Wearing Staff Sergeant Olaf 'Oz' Schmid's medals proudly on her lapel, she smiles in a humbling display of personal fortitude


The Express reports that

BRITISH troops in Afghanistan were warned by their commander yesterday that the massacre of five of their comrades by a rogue policeman “probably won’t be the last”.


Meanwhile the Independent reports that

Barack Obama is coming under mounting international pressure to make an early decision on his strategy in Afghanistan amid fears of a dangerous drift as he agonises over his next moves.


And the Times reports that

The head of the United Nations in Afghanistan threatened a complete pullout yesterday after half of his staff were evacuated following last week’s terrorist attack, in which five UN personnel died.


The Guardian leads with the news that

The UN's nuclear watchdog has asked Iran to explain evidence suggesting that Iranian scientists have experimented with an advanced nuclear warhead design,


The paper adds that

The very existence of the technology, known as a "two-point implosion" device, is officially secret in both the US and Britain, but according to previously unpublished documentation in a dossier compiled by the International Atomic Energy Agency (IAEA), Iranian scientists may have tested high-explosive components of the design


According to the Independent,British Government officials believe there is no hope of signing a legally binding climate change treaty in Copenhagen next month.

The positions of major world powers are so far apart that another year or even more may be needed to negotiate a world climate treaty, senior British sources said at talks in Barcelona, which end today.


The Times leads with the news that sex education is to be made compulsory for all pupils,

prompting fury from faith groups which said that the move would contravene the right for children to be educated in accordance with their parents’ beliefs.


All 15-year-olds must receive at least one year of sex and relationship lessons, Ed Balls, the Schools Secretary, said yesterday. Those whose religious or moral values prevent them from attending will be classed as truants and may be punished by the school. Until now parents could opt out of lessons about contraception, sexually transmitted diseases and homosexuality until their children were 19.

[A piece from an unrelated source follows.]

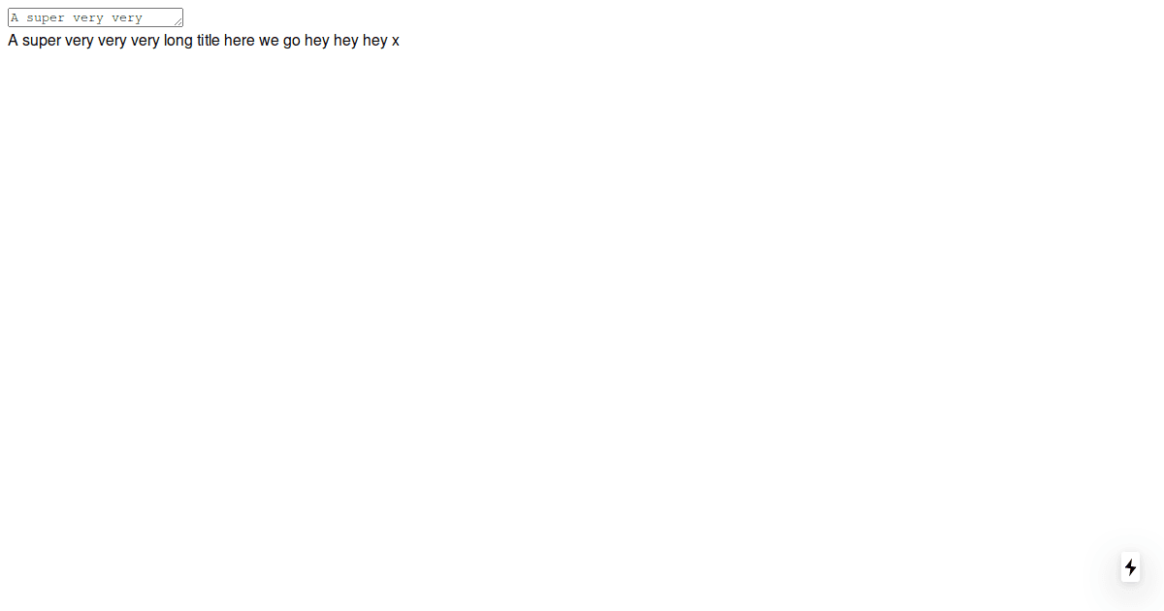The height and width of the screenshot is (611, 1164).
Task: Click the word "we" in the title line
Action: (269, 41)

MP's expenses continue to fill the papers.The Telegraph reporting that Alan Duncan, the shadow prisons minister, has been cleared of breaking the rules on expenses by a committee of MPs, despite failing to produce mortgage documents.

According to the Mail,

Women will be put off standing for Parliament unless they can hire a cleaner on their expenses, a female minister claimed yesterday.The warning by Work and Pensions Minister Helen Goodman follows a call this week to ban cleaning expenses by Parliamentary sleaze watchdog Sir Christopher Kelly.


Finally the Sun reports that a shock survey has revealed that

ONE in 20 British The same number thought the Holocaust was a celebration at the end of the war.
One in six youngsters believed the notorious Auschwitz concentration camp was a theme park - and one in 12 thought the Blitz was a European clean-up operation following World War II.